WHAT IS EXPECTED
Render every line of the data below as a Markdown table with two columns, Row and Line. Number the rows in order, and omit blank lines.

Entries from a dataset
◇ ◇ ◇

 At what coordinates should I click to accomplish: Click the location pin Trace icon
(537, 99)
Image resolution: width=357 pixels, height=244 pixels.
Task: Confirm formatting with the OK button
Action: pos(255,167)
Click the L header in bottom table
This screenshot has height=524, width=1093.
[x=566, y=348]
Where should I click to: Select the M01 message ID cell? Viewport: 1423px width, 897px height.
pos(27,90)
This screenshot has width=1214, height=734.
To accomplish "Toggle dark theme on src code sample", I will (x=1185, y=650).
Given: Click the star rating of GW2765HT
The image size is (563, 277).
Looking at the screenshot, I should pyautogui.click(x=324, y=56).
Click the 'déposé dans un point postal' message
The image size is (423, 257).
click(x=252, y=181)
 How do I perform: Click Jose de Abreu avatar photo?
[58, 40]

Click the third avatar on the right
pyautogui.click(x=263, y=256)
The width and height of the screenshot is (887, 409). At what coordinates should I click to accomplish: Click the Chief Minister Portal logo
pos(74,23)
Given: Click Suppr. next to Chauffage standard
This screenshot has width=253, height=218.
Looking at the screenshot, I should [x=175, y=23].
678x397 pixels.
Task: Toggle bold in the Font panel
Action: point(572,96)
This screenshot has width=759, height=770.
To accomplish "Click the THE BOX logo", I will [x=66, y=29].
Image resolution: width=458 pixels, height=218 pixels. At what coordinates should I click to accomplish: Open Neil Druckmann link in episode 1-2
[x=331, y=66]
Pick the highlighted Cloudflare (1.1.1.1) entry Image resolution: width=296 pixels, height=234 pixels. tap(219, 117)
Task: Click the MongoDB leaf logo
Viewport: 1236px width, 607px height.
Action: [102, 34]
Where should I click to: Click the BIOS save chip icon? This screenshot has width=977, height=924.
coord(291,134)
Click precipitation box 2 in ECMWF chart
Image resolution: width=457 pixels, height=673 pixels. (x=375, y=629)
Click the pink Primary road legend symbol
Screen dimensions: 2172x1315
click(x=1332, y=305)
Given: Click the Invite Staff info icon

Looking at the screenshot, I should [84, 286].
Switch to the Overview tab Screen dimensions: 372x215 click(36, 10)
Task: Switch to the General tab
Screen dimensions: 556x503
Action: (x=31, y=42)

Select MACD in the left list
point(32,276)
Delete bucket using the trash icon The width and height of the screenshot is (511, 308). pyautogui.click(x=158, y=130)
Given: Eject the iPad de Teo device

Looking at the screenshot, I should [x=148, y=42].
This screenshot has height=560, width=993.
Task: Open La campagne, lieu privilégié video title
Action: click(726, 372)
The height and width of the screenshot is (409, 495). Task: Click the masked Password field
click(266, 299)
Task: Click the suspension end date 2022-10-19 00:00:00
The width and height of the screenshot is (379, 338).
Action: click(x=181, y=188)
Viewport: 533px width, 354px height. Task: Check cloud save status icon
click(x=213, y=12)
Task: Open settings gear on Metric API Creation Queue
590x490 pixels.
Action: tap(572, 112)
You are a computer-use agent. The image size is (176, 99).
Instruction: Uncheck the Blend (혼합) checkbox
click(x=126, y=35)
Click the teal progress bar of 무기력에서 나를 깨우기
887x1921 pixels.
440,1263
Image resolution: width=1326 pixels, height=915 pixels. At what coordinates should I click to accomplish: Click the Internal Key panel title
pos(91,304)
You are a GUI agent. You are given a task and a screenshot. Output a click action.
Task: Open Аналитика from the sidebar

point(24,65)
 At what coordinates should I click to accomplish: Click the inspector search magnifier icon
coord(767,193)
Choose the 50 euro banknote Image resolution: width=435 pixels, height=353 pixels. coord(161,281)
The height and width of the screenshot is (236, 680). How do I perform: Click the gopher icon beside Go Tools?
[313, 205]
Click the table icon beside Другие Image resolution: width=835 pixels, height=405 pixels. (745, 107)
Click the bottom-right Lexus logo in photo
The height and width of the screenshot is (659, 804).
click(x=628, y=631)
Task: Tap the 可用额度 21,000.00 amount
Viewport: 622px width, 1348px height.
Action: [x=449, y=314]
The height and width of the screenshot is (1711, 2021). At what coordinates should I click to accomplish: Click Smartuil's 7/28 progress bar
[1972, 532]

◇ ◇ ◇

RESPONSE TO THIS TASK
| Row | Line |
|---|---|
| 1 |  At what coordinates should I click to accomplish: Click the location pin Trace icon |
| 2 | (537, 99) |
| 3 | Image resolution: width=357 pixels, height=244 pixels. |
| 4 | Task: Confirm formatting with the OK button |
| 5 | Action: pos(255,167) |
| 6 | Click the L header in bottom table |
| 7 | This screenshot has height=524, width=1093. |
| 8 | [x=566, y=348] |
| 9 | Where should I click to: Select the M01 message ID cell? Viewport: 1423px width, 897px height. |
| 10 | pos(27,90) |
| 11 | This screenshot has width=1214, height=734. |
| 12 | To accomplish "Toggle dark theme on src code sample", I will (x=1185, y=650). |
| 13 | Given: Click the star rating of GW2765HT |
| 14 | The image size is (563, 277). |
| 15 | Looking at the screenshot, I should pyautogui.click(x=324, y=56). |
| 16 | Click the 'déposé dans un point postal' message |
| 17 | The image size is (423, 257). |
| 18 | click(x=252, y=181) |
| 19 |  How do I perform: Click Jose de Abreu avatar photo? |
| 20 | [58, 40] |
| 21 | Click the third avatar on the right |
| 22 | pyautogui.click(x=263, y=256) |
| 23 | The width and height of the screenshot is (887, 409). At what coordinates should I click to accomplish: Click the Chief Minister Portal logo |
| 24 | pos(74,23) |
| 25 | Given: Click Suppr. next to Chauffage standard |
| 26 | This screenshot has width=253, height=218. |
| 27 | Looking at the screenshot, I should [x=175, y=23]. |
| 28 | 678x397 pixels. |
| 29 | Task: Toggle bold in the Font panel |
| 30 | Action: point(572,96) |
| 31 | This screenshot has width=759, height=770. |
| 32 | To accomplish "Click the THE BOX logo", I will [x=66, y=29]. |
| 33 | Image resolution: width=458 pixels, height=218 pixels. At what coordinates should I click to accomplish: Open Neil Druckmann link in episode 1-2 |
| 34 | [x=331, y=66] |
| 35 | Pick the highlighted Cloudflare (1.1.1.1) entry Image resolution: width=296 pixels, height=234 pixels. tap(219, 117) |
| 36 | Task: Click the MongoDB leaf logo |
| 37 | Viewport: 1236px width, 607px height. |
| 38 | Action: [102, 34] |
| 39 | Where should I click to: Click the BIOS save chip icon? This screenshot has width=977, height=924. |
| 40 | coord(291,134) |
| 41 | Click precipitation box 2 in ECMWF chart |
| 42 | Image resolution: width=457 pixels, height=673 pixels. (x=375, y=629) |
| 43 | Click the pink Primary road legend symbol |
| 44 | Screen dimensions: 2172x1315 |
| 45 | click(x=1332, y=305) |
| 46 | Given: Click the Invite Staff info icon |
| 47 | Looking at the screenshot, I should [84, 286]. |
| 48 | Switch to the Overview tab Screen dimensions: 372x215 click(36, 10) |
| 49 | Task: Switch to the General tab |
| 50 | Screen dimensions: 556x503 |
| 51 | Action: (x=31, y=42) |
| 52 | Select MACD in the left list |
| 53 | point(32,276) |
| 54 | Delete bucket using the trash icon The width and height of the screenshot is (511, 308). pyautogui.click(x=158, y=130) |
| 55 | Given: Eject the iPad de Teo device |
| 56 | Looking at the screenshot, I should [x=148, y=42]. |
| 57 | This screenshot has height=560, width=993. |
| 58 | Task: Open La campagne, lieu privilégié video title |
| 59 | Action: click(726, 372) |
| 60 | The height and width of the screenshot is (409, 495). Task: Click the masked Password field |
| 61 | click(266, 299) |
| 62 | Task: Click the suspension end date 2022-10-19 00:00:00 |
| 63 | The width and height of the screenshot is (379, 338). |
| 64 | Action: click(x=181, y=188) |
| 65 | Viewport: 533px width, 354px height. Task: Check cloud save status icon |
| 66 | click(x=213, y=12) |
| 67 | Task: Open settings gear on Metric API Creation Queue |
| 68 | 590x490 pixels. |
| 69 | Action: tap(572, 112) |
| 70 | You are a computer-use agent. The image size is (176, 99). |
| 71 | Instruction: Uncheck the Blend (혼합) checkbox |
| 72 | click(x=126, y=35) |
| 73 | Click the teal progress bar of 무기력에서 나를 깨우기 |
| 74 | 887x1921 pixels. |
| 75 | 440,1263 |
| 76 | Image resolution: width=1326 pixels, height=915 pixels. At what coordinates should I click to accomplish: Click the Internal Key panel title |
| 77 | pos(91,304) |
| 78 | You are a GUI agent. You are given a task and a screenshot. Output a click action. |
| 79 | Task: Open Аналитика from the sidebar |
| 80 | point(24,65) |
| 81 |  At what coordinates should I click to accomplish: Click the inspector search magnifier icon |
| 82 | coord(767,193) |
| 83 | Choose the 50 euro banknote Image resolution: width=435 pixels, height=353 pixels. coord(161,281) |
| 84 | The height and width of the screenshot is (236, 680). How do I perform: Click the gopher icon beside Go Tools? |
| 85 | [313, 205] |
| 86 | Click the table icon beside Другие Image resolution: width=835 pixels, height=405 pixels. (745, 107) |
| 87 | Click the bottom-right Lexus logo in photo |
| 88 | The height and width of the screenshot is (659, 804). |
| 89 | click(x=628, y=631) |
| 90 | Task: Tap the 可用额度 21,000.00 amount |
| 91 | Viewport: 622px width, 1348px height. |
| 92 | Action: [x=449, y=314] |
| 93 | The height and width of the screenshot is (1711, 2021). At what coordinates should I click to accomplish: Click Smartuil's 7/28 progress bar |
| 94 | [1972, 532] |